A local businessman named Michael Benz (Jeff Fahey), who needs the cheap labor undocumented workers provide, notices that Machete can survive incidents that would probably kill others. He offers the destitute crime fighter $150,000 to shoot McLaughlin. Before Machete can say no, Benz threatens to turn Machete into immigration authorities if he refuses.
Of course, it’s a setup, and all the bad guys are working together. But Machete is bursting with enough outrageous characters and situations to make an audience forget every other cheap revenge action picture they’ve seen before. The bizarre casting is part of the charm. De Niro, Johnson and Seagal seem to love playing against type, and their winking performances make some of the bloodshed seem less shocking.
Machete also has to keep his eye on the women he encounters. Agent Sartana (Jessica Alba) may be Latina, but she’s got no qualms with sending undocumented workers back to their country of origin. Michelle Rodriguez (no relation to Robert) is just about right as a taco vender who’s secretly leading a network of people who help recent immigrants. It’s also a riot to see Lindsay Lohan playing Benz’s drug addicted, Internet porn queen daughter. Yes, it’s typecasting, but it’s still funny. So is featuring Cheech Marin as a double-barreled priest. When one of Benz’s thugs asks for mercy, he replies, “God has mercy; I don’t!”
With this cast of crazies, Machete himself seems, well, normal.
This film was inspired by a phony trailer that ran during Rodriguez’s previous movie Grindhouse. It includes all the fun bits from the faux preview and has plenty of bizarre new sequences to go with them. As with most of his movies, Rodriguez paces the tale with NASCAR speed and kitchen sink gags. If a gag or line falls flat, there are about 20 new ones to take its place before the film ends. His vivid imagination and solid visual sense makes the most outrageous images seem oddly convincing. When he takes out bad guys, Machete uses their remains in effective ways that God never intended.
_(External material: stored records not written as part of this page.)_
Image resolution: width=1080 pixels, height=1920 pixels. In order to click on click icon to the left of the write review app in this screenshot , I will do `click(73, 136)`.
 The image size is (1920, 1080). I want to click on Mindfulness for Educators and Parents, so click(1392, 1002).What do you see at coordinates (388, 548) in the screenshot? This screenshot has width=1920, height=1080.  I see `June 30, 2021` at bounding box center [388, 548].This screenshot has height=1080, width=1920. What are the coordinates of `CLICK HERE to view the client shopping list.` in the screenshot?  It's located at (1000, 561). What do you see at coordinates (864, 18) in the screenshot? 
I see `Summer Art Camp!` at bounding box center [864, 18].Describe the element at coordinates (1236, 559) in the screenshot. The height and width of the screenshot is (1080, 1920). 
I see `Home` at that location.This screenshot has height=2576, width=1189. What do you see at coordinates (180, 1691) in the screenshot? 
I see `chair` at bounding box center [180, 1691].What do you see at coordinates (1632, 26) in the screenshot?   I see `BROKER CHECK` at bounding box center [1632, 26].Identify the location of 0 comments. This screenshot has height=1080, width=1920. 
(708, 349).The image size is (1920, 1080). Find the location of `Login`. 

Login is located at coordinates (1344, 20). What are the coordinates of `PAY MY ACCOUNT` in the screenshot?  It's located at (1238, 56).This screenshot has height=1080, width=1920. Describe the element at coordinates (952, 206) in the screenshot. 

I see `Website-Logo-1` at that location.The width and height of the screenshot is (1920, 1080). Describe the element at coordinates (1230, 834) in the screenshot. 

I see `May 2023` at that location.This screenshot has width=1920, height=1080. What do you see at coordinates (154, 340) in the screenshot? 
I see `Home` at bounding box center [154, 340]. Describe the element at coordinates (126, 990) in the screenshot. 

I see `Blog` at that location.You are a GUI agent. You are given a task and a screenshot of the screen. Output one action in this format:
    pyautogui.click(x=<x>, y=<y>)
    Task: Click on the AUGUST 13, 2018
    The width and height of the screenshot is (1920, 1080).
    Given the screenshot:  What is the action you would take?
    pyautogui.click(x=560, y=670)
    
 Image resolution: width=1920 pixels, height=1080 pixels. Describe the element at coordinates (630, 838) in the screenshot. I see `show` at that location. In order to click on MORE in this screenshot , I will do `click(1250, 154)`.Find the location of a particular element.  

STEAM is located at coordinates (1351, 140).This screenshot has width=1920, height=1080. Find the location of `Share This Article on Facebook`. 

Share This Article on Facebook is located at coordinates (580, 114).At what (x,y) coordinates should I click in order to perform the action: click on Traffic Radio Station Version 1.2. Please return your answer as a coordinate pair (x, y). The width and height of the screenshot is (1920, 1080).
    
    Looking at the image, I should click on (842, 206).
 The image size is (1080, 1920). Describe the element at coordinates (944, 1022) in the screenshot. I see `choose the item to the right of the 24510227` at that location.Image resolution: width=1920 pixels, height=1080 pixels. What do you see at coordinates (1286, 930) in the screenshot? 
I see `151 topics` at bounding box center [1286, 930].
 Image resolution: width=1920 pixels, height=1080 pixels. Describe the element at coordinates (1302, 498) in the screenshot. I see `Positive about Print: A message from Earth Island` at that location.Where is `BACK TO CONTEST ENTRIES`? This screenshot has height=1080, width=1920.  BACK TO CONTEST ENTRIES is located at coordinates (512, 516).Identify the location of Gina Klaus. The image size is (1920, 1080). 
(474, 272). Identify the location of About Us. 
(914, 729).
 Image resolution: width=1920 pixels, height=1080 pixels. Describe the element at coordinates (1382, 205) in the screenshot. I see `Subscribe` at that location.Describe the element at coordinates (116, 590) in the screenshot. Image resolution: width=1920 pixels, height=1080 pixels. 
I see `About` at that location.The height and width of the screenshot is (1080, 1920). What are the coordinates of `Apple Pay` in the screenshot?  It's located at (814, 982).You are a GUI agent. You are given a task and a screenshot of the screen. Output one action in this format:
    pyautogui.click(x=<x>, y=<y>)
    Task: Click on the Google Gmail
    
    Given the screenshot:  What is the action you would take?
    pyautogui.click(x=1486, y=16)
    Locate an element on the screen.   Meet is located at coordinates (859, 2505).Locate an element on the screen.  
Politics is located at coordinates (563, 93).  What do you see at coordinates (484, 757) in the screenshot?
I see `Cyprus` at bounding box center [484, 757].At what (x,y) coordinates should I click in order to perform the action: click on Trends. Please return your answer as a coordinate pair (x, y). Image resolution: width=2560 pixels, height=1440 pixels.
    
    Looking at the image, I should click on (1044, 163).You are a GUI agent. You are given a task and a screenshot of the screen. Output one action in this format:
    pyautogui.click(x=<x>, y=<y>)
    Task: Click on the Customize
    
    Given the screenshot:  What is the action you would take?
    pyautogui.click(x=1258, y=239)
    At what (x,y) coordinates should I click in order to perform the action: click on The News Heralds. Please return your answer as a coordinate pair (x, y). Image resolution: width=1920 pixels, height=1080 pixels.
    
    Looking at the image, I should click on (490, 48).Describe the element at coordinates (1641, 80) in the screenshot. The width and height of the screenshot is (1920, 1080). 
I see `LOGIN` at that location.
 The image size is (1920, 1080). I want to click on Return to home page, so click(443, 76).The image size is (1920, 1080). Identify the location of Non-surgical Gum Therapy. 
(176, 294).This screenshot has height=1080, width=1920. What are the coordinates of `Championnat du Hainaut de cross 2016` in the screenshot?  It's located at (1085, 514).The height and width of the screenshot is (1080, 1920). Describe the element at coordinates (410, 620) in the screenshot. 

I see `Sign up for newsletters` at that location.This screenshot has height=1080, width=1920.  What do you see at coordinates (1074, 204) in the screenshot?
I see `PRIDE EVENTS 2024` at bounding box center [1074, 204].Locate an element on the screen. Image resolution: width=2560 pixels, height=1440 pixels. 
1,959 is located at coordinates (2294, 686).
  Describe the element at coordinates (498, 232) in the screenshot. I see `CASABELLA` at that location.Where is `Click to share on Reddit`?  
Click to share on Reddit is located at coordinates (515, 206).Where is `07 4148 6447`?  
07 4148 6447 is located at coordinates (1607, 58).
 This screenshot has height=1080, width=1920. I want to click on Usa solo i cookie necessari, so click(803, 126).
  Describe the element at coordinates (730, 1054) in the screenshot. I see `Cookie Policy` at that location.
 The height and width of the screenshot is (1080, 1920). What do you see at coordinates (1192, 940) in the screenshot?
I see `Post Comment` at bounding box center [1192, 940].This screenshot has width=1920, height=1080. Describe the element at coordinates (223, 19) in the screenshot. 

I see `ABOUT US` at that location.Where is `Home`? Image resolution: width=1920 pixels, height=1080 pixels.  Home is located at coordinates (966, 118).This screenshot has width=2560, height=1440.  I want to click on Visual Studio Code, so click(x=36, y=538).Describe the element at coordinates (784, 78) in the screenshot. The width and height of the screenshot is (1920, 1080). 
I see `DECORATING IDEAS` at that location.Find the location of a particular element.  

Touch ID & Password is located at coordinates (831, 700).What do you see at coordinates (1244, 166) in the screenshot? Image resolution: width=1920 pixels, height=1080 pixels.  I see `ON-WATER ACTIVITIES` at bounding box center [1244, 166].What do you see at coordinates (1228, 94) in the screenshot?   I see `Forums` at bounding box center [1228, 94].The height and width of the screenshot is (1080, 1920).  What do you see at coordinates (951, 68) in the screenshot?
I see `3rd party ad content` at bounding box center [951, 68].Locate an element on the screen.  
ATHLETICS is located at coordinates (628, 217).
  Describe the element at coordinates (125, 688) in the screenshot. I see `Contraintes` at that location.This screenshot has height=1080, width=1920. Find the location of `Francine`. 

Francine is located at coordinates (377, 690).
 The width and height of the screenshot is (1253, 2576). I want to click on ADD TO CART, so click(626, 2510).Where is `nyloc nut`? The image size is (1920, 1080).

He also succeeds by embracing the silliness of his ideas. The final showdown between Lt. Stillman’s border vigilantes and some extremely well armed low riders (complete with bouncing cars) is funny because every stereotype imaginable is mercilessly lampooned. Any sort of restraint would have probably taken the life out of these gags. The phony campaign ads for Senator McLaughlin are a scream and sound frighteningly close to what actual politicians are saying.
Rodriguez and his collaborators are so in love with ‘70s movies that they even put scratches in the prologue to make it look as if it were a lost artifact. Machete may not be imitating the classics of the Me Decade, but at least Rodriguez and his crew haven’t.